** BEGIN **
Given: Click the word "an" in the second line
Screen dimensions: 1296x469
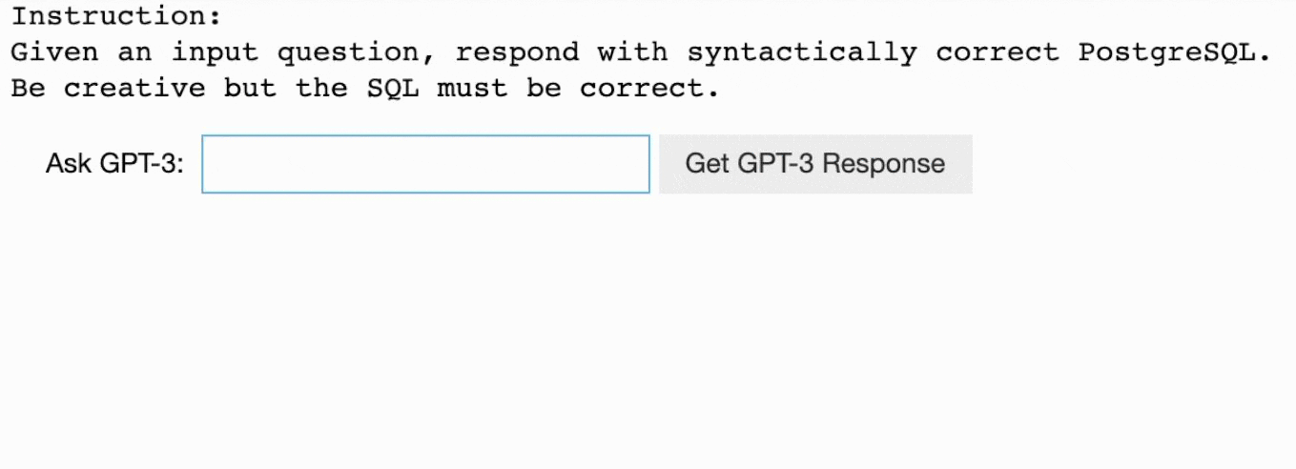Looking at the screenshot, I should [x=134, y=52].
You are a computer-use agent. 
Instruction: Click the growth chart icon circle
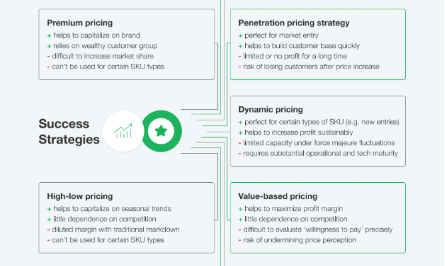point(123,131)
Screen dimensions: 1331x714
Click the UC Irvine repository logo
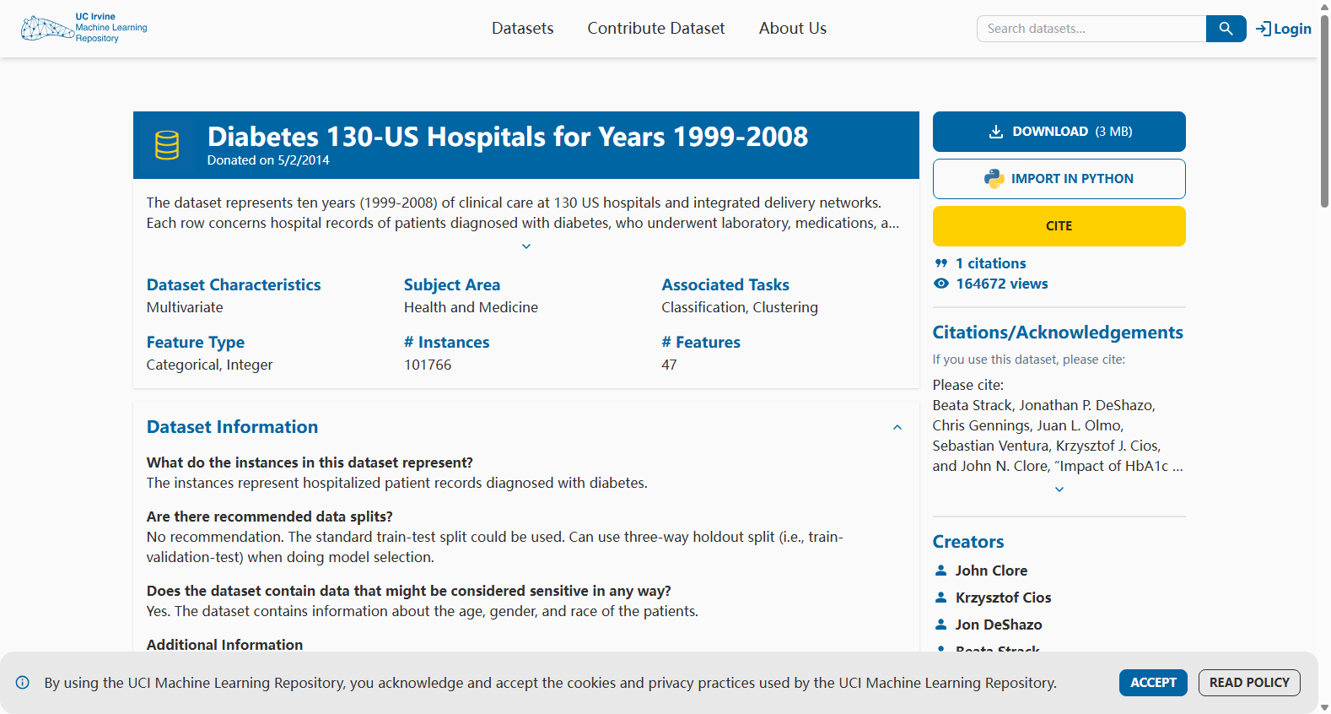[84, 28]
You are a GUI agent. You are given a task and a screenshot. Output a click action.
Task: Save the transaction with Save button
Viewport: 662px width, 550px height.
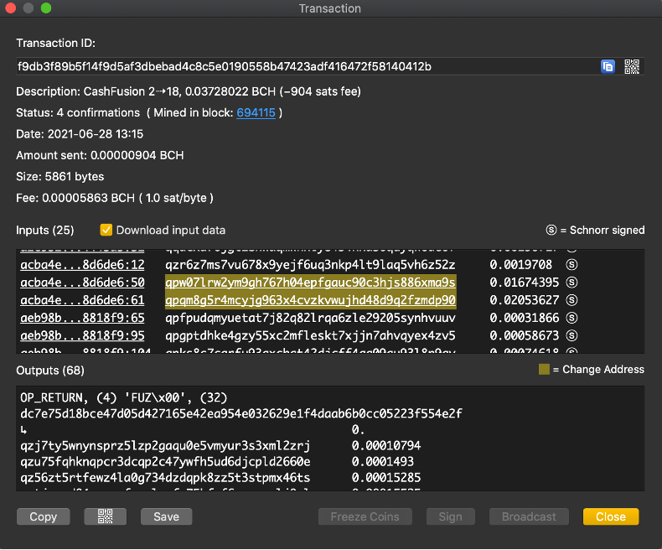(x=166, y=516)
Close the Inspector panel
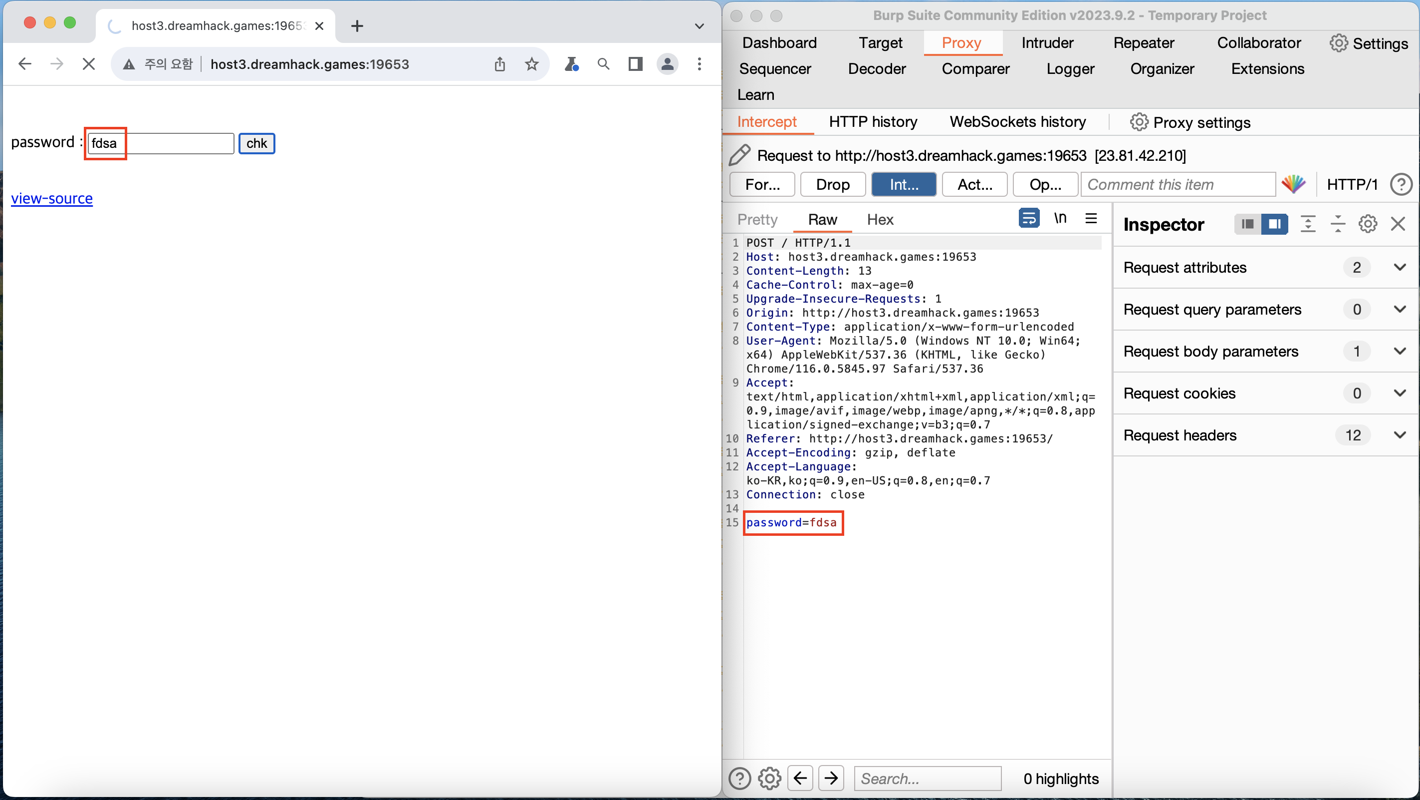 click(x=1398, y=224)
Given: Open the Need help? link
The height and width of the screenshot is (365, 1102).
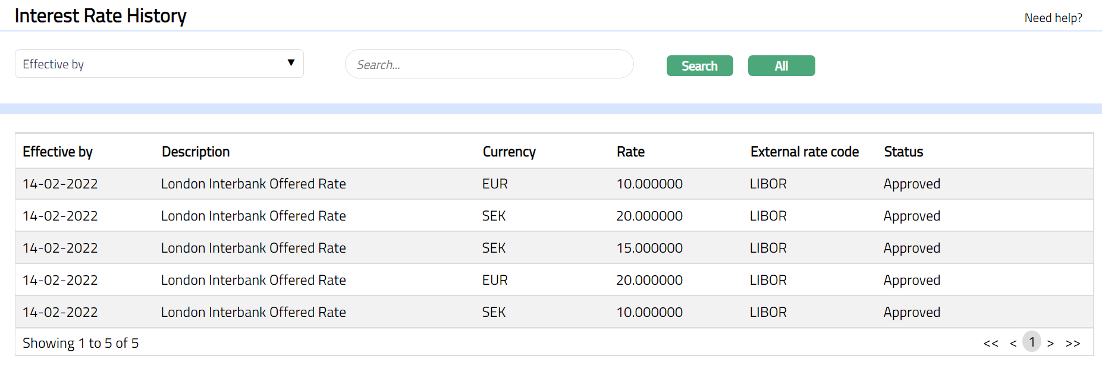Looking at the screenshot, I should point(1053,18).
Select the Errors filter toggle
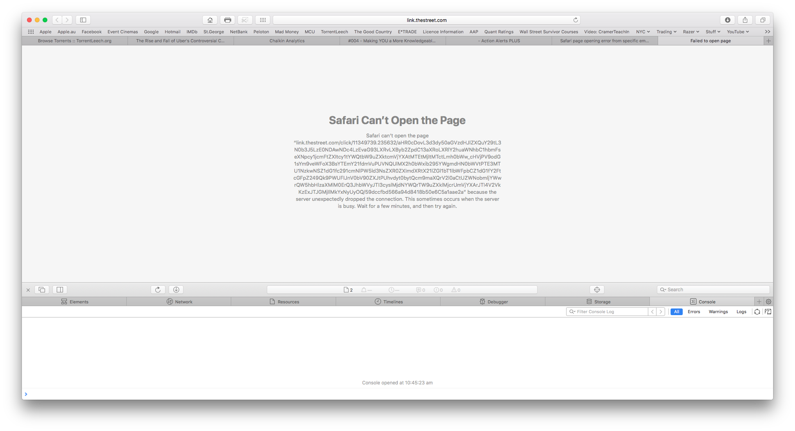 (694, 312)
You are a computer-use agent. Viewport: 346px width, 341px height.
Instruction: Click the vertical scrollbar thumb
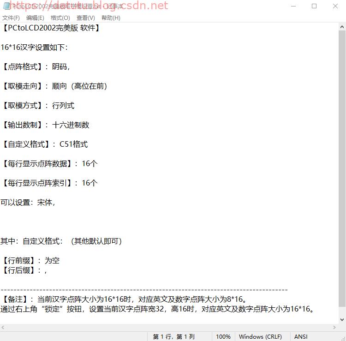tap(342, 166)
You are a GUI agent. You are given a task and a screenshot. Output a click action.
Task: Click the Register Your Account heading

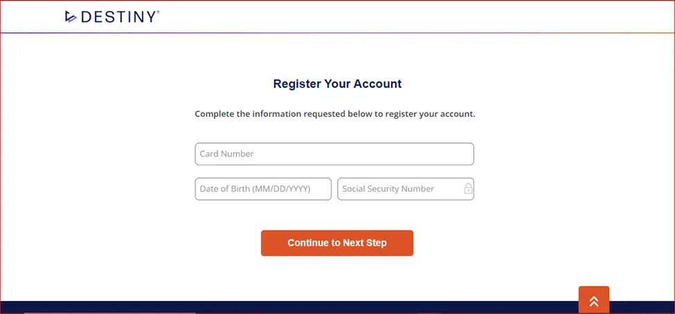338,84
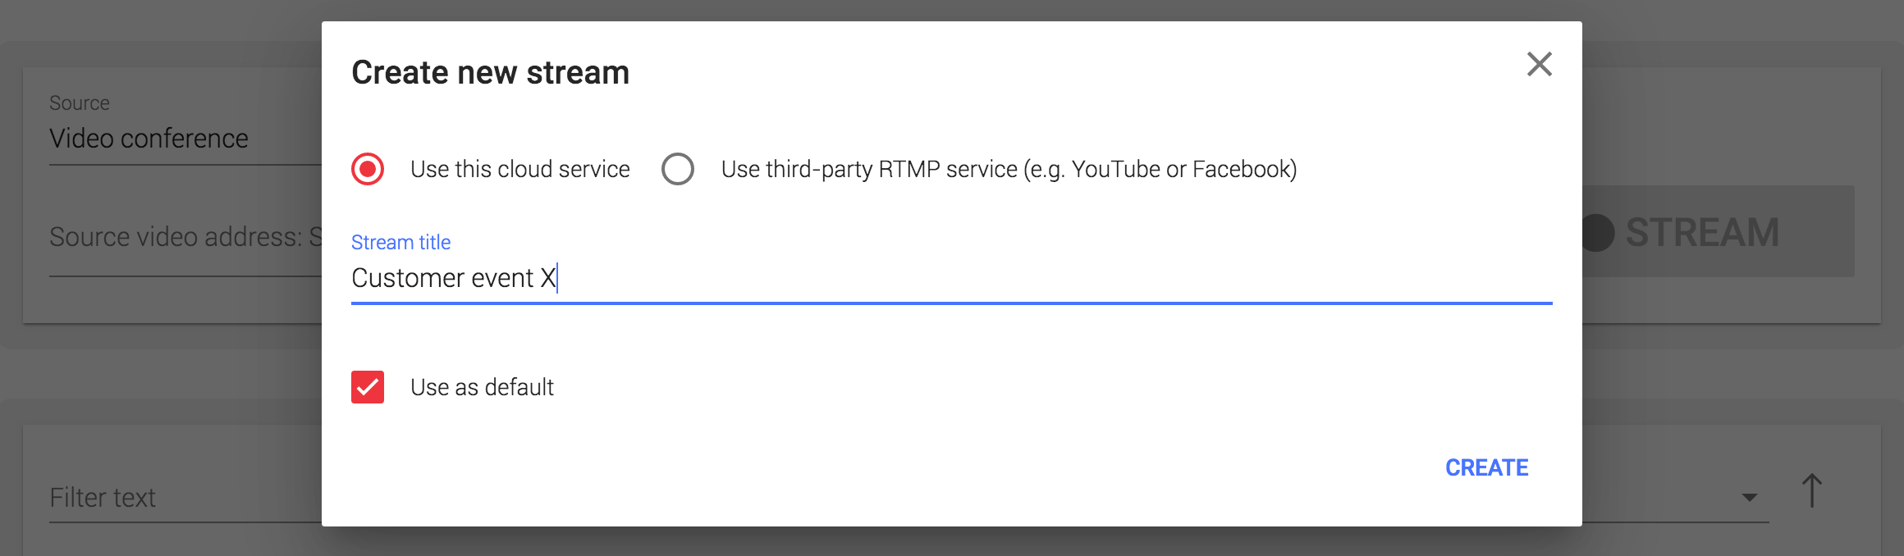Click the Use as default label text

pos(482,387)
** END **
▶ _REQUIREMENT_
Copy out all of the material above word for word, leaving out the pictures.

▶ _SOLUTION BELOW_
Given: Click the word "an" in the second line
Screen dimensions: 1296x469
Looking at the screenshot, I should [x=134, y=52].
You are a computer-use agent. 
Instruction: Click the growth chart icon circle
point(123,131)
Screen dimensions: 1331x714
Click the UC Irvine repository logo
[84, 28]
You are a GUI agent. You are given a task and a screenshot. Output a click action.
Task: Save the transaction with Save button
Viewport: 662px width, 550px height.
(x=166, y=516)
Close the Inspector panel
 click(x=1398, y=224)
Given: Open the Need help? link
The height and width of the screenshot is (365, 1102).
Looking at the screenshot, I should point(1053,18).
Select the Errors filter toggle
 (694, 312)
You are a computer-use agent. Viewport: 346px width, 341px height.
Instruction: Click the vertical scrollbar thumb
tap(342, 166)
You are a GUI agent. You are given a task and a screenshot. Output a click action.
Task: Click the Register Your Account heading

338,84
Click the Use as default label text

pos(482,387)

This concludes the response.